L’Independence Day, commémorant la déclaration d’indépendance du 4 juillet 1776 des Etats-Unis vis-à-vis de la Grande-Bretagne, a été marqué hier par une réception donnée par le chargé d’affaires, Mark L. Asquino, en la résidence de l’ambassadeur américain à Vacoas hier soir.
Comme il avait annoncé au Parlement mardi, le Premier ministre, sir Anerood Jugnauth, a tenu à être présent à cette réception afin de démontrer les bonnes relations prévalant entre les Etats-Unis et Maurice. Il était présent, pour les mêmes raisons, à la réception offerte à l’occasion de l’anniversaire de la reine Elizabeth II par le haut-commissaire britannique, Jonathan Drew, à la Westminster House le 16 juin dernier.
A l’issue de la cérémonie protocolaire, durant laquelle la présidente de la République, Ameenah Gurib-Fakim, a offert un toast au président des Etats-Unis et au peuple américain, le Premier ministre s’est longuement entretenu avec le chargé d’affaires américain.

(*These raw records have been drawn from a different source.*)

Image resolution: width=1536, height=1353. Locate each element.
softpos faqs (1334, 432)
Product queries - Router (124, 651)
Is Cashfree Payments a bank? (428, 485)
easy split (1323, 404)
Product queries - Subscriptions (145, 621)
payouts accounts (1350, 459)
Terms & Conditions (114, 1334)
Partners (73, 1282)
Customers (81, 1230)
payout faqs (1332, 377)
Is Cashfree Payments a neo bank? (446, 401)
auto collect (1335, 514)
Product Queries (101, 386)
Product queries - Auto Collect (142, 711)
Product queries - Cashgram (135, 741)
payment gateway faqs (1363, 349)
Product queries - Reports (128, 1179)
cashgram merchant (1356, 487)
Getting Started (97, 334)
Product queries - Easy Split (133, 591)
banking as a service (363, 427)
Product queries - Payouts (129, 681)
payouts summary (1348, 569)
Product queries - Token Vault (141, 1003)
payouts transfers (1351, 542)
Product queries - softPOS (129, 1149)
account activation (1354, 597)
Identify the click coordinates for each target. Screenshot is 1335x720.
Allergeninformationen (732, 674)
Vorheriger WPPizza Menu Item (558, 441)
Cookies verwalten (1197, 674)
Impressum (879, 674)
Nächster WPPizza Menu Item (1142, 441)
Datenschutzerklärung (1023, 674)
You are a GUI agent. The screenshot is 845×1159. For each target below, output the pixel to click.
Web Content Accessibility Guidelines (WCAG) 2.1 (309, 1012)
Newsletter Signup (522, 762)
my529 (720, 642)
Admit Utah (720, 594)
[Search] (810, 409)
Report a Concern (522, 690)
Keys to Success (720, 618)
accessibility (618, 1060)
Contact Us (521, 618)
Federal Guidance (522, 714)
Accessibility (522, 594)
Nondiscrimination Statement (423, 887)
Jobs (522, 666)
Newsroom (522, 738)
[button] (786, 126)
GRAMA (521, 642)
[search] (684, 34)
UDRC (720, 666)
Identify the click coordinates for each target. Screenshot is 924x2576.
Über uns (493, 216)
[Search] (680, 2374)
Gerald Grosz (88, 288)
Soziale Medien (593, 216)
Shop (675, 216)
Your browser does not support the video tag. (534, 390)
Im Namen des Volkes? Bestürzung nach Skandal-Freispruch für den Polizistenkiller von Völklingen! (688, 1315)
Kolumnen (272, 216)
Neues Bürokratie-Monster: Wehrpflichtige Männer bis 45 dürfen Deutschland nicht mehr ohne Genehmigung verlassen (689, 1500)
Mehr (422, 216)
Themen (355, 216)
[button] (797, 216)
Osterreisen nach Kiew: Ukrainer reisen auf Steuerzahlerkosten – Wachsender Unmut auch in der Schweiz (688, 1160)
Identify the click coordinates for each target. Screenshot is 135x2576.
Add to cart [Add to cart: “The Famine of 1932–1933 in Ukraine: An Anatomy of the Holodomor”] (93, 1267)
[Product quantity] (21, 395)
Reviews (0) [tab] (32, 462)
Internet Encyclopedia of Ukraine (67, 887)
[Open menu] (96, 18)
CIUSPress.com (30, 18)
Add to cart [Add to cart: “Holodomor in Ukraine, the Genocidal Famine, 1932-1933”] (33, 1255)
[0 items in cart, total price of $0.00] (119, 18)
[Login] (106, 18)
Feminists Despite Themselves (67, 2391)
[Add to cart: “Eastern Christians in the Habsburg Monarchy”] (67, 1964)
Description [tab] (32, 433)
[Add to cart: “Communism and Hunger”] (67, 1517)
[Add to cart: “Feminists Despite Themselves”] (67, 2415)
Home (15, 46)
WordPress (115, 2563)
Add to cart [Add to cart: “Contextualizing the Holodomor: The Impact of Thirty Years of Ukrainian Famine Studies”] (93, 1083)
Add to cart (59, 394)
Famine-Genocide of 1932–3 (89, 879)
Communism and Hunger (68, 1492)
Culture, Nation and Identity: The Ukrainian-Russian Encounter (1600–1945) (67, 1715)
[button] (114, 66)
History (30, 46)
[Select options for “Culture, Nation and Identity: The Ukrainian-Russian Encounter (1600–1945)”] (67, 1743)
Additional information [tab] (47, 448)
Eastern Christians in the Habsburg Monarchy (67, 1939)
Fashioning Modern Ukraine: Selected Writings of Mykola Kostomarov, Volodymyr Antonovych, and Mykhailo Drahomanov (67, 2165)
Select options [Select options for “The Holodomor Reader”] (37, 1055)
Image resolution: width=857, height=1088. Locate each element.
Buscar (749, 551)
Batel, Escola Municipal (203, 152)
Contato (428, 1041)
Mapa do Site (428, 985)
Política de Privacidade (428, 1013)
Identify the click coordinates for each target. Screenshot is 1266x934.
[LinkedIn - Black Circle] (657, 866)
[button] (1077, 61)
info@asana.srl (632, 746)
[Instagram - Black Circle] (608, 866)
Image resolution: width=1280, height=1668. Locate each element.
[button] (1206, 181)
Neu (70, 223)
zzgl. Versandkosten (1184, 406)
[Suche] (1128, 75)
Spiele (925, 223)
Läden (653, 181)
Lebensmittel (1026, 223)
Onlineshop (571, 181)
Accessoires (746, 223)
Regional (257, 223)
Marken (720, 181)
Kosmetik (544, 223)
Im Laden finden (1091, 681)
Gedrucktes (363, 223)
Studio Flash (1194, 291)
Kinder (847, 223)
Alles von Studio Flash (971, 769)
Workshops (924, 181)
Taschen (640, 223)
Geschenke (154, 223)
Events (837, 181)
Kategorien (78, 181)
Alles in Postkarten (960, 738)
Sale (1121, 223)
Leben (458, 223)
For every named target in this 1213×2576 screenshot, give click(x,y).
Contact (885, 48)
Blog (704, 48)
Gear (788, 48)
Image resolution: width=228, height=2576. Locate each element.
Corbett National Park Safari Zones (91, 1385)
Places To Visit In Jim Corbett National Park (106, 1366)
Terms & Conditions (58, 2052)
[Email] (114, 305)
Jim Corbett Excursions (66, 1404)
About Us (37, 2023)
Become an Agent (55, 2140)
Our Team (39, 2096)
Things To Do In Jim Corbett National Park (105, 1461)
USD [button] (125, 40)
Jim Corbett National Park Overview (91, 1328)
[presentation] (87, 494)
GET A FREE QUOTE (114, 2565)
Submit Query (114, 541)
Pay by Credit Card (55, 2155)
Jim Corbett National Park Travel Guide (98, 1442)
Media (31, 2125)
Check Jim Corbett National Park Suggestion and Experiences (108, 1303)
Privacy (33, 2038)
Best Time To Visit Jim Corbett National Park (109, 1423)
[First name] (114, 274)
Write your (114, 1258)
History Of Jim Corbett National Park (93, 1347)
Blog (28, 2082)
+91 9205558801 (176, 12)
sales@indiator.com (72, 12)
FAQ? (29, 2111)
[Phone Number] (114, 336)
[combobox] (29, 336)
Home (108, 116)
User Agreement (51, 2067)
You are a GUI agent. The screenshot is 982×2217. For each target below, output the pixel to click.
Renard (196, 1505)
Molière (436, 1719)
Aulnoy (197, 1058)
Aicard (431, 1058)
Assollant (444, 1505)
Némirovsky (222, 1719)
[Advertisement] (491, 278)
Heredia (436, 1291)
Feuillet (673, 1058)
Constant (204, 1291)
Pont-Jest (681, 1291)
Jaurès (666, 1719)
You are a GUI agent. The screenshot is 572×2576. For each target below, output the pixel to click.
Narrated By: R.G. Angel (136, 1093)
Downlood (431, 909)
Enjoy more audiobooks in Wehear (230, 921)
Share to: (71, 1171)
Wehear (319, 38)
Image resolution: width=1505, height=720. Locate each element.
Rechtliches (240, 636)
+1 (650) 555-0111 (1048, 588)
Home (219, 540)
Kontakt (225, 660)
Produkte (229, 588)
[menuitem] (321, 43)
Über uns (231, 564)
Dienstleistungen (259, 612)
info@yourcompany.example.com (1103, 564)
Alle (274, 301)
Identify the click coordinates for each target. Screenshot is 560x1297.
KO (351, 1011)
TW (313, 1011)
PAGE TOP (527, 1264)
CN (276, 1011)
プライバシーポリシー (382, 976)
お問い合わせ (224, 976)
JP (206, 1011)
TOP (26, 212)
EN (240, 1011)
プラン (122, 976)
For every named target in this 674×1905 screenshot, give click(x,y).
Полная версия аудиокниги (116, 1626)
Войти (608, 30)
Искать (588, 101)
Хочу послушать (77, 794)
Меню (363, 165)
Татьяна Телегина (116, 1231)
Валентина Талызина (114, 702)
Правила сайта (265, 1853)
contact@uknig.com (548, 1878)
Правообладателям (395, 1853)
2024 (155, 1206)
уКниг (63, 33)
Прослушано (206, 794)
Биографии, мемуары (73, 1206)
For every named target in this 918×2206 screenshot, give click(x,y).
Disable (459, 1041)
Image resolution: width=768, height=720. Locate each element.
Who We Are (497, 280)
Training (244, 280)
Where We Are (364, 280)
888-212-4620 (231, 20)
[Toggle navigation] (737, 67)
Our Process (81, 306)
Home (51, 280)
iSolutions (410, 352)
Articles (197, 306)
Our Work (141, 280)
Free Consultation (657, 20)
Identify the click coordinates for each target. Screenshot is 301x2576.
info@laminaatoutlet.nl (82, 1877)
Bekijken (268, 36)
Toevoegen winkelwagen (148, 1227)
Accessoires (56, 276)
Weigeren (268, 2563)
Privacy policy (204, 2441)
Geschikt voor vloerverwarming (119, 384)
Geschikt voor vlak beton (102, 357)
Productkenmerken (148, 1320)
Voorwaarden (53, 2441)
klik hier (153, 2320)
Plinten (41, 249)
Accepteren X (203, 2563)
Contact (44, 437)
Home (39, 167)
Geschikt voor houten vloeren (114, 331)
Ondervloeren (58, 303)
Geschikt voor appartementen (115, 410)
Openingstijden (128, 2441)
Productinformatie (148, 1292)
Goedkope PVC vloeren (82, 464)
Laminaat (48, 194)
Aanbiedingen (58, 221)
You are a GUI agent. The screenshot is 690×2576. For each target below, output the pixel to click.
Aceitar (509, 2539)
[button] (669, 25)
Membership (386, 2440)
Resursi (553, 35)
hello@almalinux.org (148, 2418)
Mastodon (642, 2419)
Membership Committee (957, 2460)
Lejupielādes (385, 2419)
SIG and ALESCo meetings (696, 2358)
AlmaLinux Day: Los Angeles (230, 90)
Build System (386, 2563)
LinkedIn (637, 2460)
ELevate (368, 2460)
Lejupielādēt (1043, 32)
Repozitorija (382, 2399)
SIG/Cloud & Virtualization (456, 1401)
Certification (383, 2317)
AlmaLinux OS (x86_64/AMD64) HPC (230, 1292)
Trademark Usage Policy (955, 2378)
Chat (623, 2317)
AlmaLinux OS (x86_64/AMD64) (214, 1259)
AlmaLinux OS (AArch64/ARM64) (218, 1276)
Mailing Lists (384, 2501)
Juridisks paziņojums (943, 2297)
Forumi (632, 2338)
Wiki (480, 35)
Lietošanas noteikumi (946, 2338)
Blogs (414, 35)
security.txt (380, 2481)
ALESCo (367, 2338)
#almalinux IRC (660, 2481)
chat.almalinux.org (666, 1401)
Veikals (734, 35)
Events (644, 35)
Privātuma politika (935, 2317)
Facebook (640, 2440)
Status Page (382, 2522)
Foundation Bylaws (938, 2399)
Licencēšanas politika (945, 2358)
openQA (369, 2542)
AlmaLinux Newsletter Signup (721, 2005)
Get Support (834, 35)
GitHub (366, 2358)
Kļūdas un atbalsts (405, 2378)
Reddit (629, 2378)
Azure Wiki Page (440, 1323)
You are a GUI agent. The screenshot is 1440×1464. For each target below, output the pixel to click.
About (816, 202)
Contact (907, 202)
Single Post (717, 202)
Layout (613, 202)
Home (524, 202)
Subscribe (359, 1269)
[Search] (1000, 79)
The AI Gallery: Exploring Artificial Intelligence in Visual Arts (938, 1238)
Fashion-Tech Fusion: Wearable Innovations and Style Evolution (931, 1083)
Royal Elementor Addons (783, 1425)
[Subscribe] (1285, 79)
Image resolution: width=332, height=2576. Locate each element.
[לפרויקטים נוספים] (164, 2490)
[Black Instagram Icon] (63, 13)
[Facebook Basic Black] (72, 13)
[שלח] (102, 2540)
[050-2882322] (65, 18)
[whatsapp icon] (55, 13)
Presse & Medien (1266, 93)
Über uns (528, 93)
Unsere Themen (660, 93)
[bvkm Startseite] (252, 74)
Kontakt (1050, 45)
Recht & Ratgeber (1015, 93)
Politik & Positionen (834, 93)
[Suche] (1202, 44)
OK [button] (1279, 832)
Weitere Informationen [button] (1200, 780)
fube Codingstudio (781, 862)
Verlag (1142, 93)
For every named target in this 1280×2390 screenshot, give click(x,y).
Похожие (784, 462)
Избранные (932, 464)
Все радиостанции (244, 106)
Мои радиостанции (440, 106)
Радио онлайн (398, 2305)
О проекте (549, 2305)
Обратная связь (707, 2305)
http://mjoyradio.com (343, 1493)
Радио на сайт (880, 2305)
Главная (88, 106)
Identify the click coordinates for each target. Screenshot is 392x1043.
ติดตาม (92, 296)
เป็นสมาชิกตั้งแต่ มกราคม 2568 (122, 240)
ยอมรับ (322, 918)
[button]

Interrogé par la presse au moment de son départ, sir Anerood Jugnauth s’est contenté de dire qu’il communiquera « en temps et lieux » sur la question des Chagos. Dans un ultimatum lancé au Parlement, sir Anerood Jugnauth avait donné jusqu’au 30 juin à la Grande-Bretagne pour donner une indication quant à la date à laquelle elle comptait permettre à Maurice d’exercer sa souveraineté sur les Chagos, faute de quoi le gouvernement comptait recourir à l’Assemblée générale des Nations Unies afin de porter le contentieux sur les Chagos devant la Cour internationale de justice.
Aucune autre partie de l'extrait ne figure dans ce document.